Dataset entries:
-.-.-

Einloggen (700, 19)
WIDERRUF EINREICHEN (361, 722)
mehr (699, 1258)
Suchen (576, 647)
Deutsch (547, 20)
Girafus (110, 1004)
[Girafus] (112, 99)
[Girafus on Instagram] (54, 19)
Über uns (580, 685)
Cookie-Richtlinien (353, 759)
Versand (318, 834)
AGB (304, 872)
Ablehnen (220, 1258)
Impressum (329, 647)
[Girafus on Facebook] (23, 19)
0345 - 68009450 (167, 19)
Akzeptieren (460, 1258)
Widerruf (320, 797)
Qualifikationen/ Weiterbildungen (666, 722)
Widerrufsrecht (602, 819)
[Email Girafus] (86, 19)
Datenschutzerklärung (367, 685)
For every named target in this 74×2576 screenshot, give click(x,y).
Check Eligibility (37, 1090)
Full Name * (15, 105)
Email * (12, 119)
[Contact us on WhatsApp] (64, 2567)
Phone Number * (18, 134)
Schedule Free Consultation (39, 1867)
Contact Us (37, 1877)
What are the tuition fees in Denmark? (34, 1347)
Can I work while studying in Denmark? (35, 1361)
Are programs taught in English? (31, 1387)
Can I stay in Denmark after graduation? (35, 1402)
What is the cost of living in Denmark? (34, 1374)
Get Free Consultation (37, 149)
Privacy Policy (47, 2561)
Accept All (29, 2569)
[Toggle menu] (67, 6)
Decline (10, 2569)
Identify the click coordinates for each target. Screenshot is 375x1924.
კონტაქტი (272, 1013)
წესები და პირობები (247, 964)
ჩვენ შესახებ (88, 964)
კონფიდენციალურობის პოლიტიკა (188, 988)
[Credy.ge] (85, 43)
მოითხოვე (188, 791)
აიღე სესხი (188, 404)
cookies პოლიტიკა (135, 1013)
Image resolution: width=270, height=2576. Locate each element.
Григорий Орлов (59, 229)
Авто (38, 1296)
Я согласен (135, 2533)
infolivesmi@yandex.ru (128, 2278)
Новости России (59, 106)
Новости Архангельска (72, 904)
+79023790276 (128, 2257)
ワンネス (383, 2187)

-.-.-

Repeat the records above with every character intact.

_ANSWER SECTION_
Einloggen (700, 19)
WIDERRUF EINREICHEN (361, 722)
mehr (699, 1258)
Suchen (576, 647)
Deutsch (547, 20)
Girafus (110, 1004)
[Girafus] (112, 99)
[Girafus on Instagram] (54, 19)
Über uns (580, 685)
Cookie-Richtlinien (353, 759)
Versand (318, 834)
AGB (304, 872)
Ablehnen (220, 1258)
Impressum (329, 647)
[Girafus on Facebook] (23, 19)
0345 - 68009450 (167, 19)
Akzeptieren (460, 1258)
Widerruf (320, 797)
Qualifikationen/ Weiterbildungen (666, 722)
Widerrufsrecht (602, 819)
[Email Girafus] (86, 19)
Datenschutzerklärung (367, 685)
For every named target in this 74×2576 screenshot, give click(x,y).
Check Eligibility (37, 1090)
Full Name * (15, 105)
Email * (12, 119)
[Contact us on WhatsApp] (64, 2567)
Phone Number * (18, 134)
Schedule Free Consultation (39, 1867)
Contact Us (37, 1877)
What are the tuition fees in Denmark? (34, 1347)
Can I work while studying in Denmark? (35, 1361)
Are programs taught in English? (31, 1387)
Can I stay in Denmark after graduation? (35, 1402)
What is the cost of living in Denmark? (34, 1374)
Get Free Consultation (37, 149)
Privacy Policy (47, 2561)
Accept All (29, 2569)
[Toggle menu] (67, 6)
Decline (10, 2569)
Identify the click coordinates for each target. Screenshot is 375x1924.
კონტაქტი (272, 1013)
წესები და პირობები (247, 964)
ჩვენ შესახებ (88, 964)
კონფიდენციალურობის პოლიტიკა (188, 988)
[Credy.ge] (85, 43)
მოითხოვე (188, 791)
აიღე სესხი (188, 404)
cookies პოლიტიკა (135, 1013)
Image resolution: width=270, height=2576. Locate each element.
Григорий Орлов (59, 229)
Авто (38, 1296)
Я согласен (135, 2533)
infolivesmi@yandex.ru (128, 2278)
Новости России (59, 106)
Новости Архангельска (72, 904)
+79023790276 (128, 2257)
ワンネス (383, 2187)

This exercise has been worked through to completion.